Leonel Cupertino 07/02/2020
História do Brasil com jeito de romance
Com muita satisfação e entusiasmo concluí o romance "Elos da Mesma Corrente" em poucas semanas.
O livro da autora Rosarita Fleury nos apresenta o cotidiano da influente e abastada família Prado Vilhem, detentora da fazenda Santa Lúcia, às margens do rio Fartura, que é onde se desenrola boa parte da história.
A família é chefiada pelo coronel Alfredo, um político com influência suficiente para levá-lo ao cargo de senador do império.
A história se passa no final do Século XIX, portanto, acompanhamos as mudanças causadas pela abolição da escravidão e pela proclamação da República no longínquo sertão goiano.
Alfredo é casado com Ângela, e ambos constituíram uma imensa família. Seus filhos são muitos, mas a história destaca sobretudo as trajetórias de Isabel, cuja decepção com o amor transfarmou-a numa espécie de solteirona inveterada; Ernesto, o vilão da nossa história; Arabela, Carolina, Cristina e Madalena. Outras filhas, mais jovens, só ganham algum protagonismo ao final da narrativa.
O cotidiano da família Prado Vilhem nos transporta à lida na roça sob as perspectivas masculina, com a sisudez de Ernesto e Alfredo, e feminina, com as frequentes expectativas das filhas na busca pelo vestido perfeito, que as levaria, em consequência, ao marido perfeito.

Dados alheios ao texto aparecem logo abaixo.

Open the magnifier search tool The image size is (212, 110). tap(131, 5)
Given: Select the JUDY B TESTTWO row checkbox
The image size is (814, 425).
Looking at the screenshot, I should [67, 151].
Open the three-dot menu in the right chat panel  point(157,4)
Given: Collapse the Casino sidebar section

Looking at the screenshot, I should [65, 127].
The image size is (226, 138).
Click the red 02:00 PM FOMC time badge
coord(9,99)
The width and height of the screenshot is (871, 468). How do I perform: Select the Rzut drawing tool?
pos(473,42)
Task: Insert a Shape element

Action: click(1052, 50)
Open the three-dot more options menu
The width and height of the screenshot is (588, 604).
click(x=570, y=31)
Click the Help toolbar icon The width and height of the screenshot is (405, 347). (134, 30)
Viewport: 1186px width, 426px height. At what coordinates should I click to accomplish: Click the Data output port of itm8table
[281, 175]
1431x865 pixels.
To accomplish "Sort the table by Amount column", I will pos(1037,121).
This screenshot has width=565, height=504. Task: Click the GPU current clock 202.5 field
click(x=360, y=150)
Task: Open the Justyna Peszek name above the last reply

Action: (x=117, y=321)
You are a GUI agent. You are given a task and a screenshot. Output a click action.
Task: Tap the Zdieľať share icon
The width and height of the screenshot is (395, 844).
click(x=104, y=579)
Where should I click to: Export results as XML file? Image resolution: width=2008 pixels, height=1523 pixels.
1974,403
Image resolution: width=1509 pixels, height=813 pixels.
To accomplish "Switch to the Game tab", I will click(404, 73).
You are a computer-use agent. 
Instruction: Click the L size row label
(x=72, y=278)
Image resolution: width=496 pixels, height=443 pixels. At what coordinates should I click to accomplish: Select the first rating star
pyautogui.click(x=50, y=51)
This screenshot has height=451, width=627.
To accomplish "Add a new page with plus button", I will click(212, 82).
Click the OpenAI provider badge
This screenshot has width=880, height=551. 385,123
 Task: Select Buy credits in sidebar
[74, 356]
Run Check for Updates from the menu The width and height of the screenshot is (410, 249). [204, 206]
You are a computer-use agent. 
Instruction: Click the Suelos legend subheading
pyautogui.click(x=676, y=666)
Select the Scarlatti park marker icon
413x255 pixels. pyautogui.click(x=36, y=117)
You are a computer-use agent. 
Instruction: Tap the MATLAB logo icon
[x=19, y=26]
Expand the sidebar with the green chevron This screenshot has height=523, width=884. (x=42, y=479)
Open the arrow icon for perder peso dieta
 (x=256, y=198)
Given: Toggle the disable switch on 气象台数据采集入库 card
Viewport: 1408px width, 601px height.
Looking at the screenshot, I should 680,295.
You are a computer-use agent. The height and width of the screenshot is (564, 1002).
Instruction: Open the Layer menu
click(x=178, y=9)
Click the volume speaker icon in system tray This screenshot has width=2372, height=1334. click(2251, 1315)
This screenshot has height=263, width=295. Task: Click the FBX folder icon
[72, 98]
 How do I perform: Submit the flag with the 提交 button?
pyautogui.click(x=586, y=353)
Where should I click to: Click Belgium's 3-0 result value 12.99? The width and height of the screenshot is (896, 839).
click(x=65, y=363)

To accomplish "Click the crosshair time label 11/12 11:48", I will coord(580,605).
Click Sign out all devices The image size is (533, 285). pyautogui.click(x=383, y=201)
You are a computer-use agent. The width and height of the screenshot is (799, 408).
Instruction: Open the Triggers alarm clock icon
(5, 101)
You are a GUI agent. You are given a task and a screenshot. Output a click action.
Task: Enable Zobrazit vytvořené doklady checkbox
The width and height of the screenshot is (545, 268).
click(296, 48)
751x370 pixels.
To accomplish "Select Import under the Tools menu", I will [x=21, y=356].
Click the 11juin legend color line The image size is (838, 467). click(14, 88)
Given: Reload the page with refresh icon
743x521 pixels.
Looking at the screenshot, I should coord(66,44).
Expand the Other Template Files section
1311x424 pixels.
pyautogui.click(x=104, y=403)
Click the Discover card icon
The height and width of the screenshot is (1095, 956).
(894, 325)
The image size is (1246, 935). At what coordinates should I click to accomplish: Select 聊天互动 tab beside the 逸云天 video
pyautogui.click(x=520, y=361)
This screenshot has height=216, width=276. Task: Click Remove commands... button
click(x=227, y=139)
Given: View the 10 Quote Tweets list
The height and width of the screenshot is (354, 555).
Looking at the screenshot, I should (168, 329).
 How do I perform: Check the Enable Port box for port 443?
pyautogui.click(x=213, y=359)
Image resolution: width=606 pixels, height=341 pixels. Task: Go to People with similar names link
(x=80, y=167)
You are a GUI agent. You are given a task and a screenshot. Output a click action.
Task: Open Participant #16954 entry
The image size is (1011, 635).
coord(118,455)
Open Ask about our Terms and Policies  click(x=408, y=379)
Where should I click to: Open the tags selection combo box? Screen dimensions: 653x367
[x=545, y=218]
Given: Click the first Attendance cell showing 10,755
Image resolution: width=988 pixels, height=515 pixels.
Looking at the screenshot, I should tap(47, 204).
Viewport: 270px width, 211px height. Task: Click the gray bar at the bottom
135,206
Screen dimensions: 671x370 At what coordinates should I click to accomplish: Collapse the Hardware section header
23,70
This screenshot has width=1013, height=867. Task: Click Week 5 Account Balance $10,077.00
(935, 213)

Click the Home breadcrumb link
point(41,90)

Também são cenários da narrativa o Palácio Conde dos Arcos, com seus famosos bailes; as igrejas com o repicar dos seus sinos; o cajazeiro ainda presente na Praça do Jardim; o colégio Sant'Ana e a língua ferina do povo - esta, aliás, mantém-se a mesma desde aqueles tempos.
Sob a escrita de Rosarita, a relação de sinhazinhas e escravos é escancarada e romantizada. "Nhônhô e sinhá Anja" como se referem as escravas da casa ao casal dono da fazenda Santa Lúcia, são figuras quase santas na visão dos negros, por serem pacientes e não praticarem violência e castigos contra seus empregados. Ao longo do romance, é desenvolvida uma espécie de relação quase familiar entre essas classes sociais tão escancaradamente distantes.
A mulher é submissa aos maridos. Criadas para servir aos homens e para ter apenas o mínimo de educação formal. Nesse aspecto, a personagem de Isabel, solteira e responsável por auxiliar o pai nos assuntos da fazenda, rompe um paradigma ao conquistar sua independência ao custo de uma amarga solidão. Ela também é pintada como uma personagem de traços predominantemente masculinos.
Apesar do mundo doméstico simples entre vestidos, doces, banhos no rio Fartura e orações, a narrativa de Rosarita é, dentro do possível, bastante ágil. As personagens são cativantes e o relato dos hábitos da cidade de Goiás num tempo tão distante - como os passeios sempre acompanhados por escravas das moças, o cumprimento " 'sus Cristo" dos escravos às sinhazinhas, que eu desconhecia por completo, e até mesmo orações para espantar medos ou bichos peçonhentos - faz dessa obra de ficção um elemento de análise histórica.
Além de tudo isso, é muito mais fácil imaginar cenários que pouco ou nada mudaram com o passar dos séculos, e que a gente conhece tão bem. Isso sem dúvidas torna a leitura mais fácil e prazerosa.
Um romance rico em história e regionalismo, com a ternura e sensibilidade necessárias, tudo na dose certa.